WORK REQUIRED :: Report how many lines in the data below hold "Task", with no other words.

EXCERPTED DATA ::

-=-=-

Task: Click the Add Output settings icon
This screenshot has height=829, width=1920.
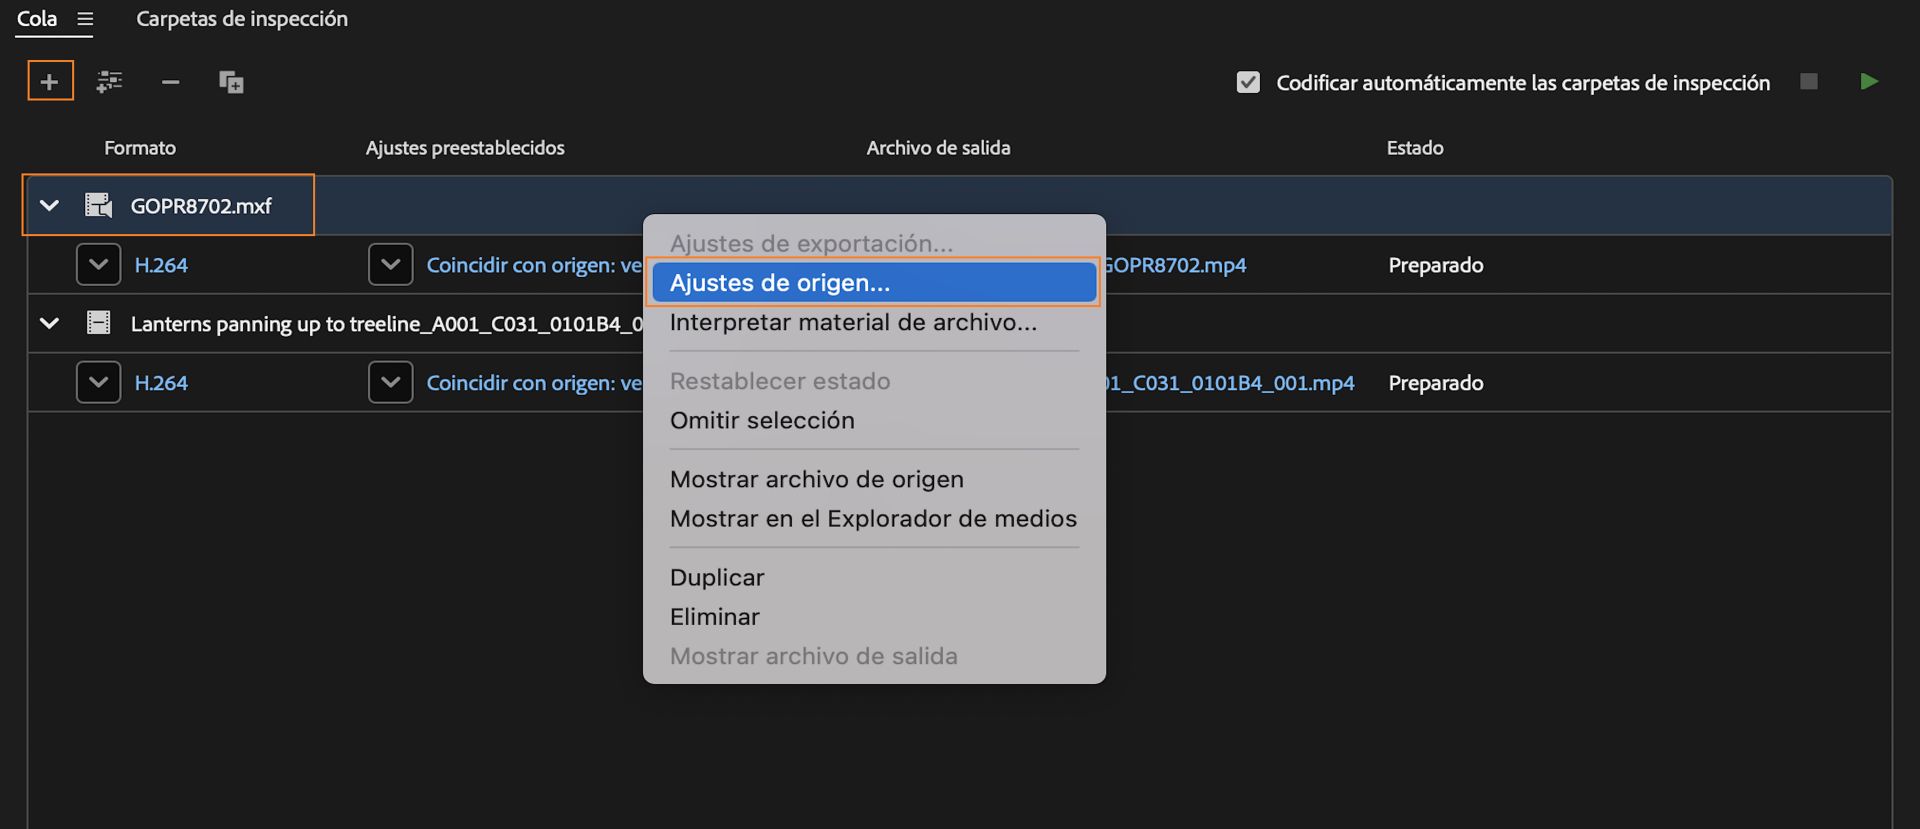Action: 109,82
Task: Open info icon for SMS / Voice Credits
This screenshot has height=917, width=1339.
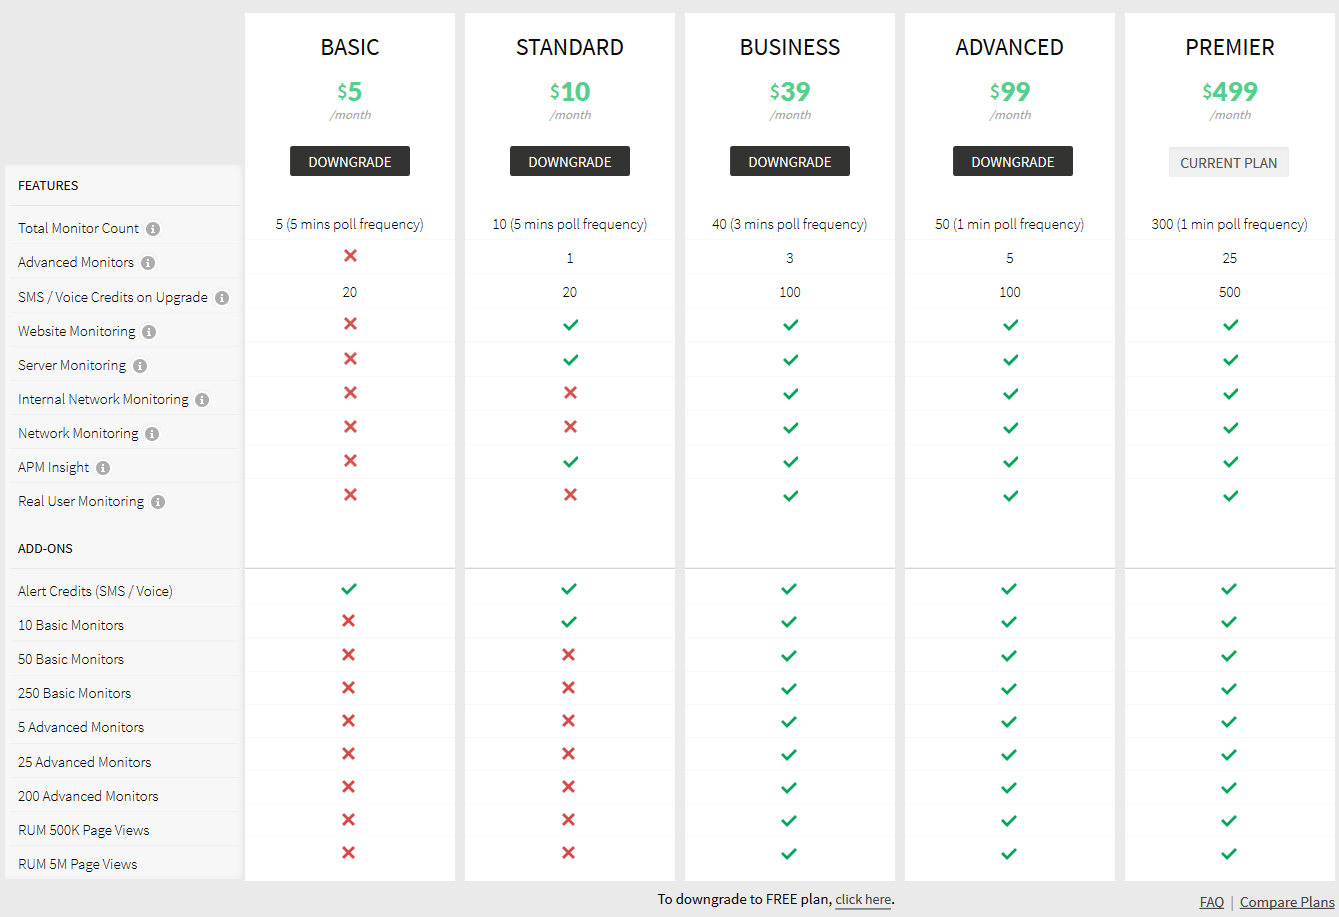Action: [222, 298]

-=-=-

YOUR RESPONSE :: 2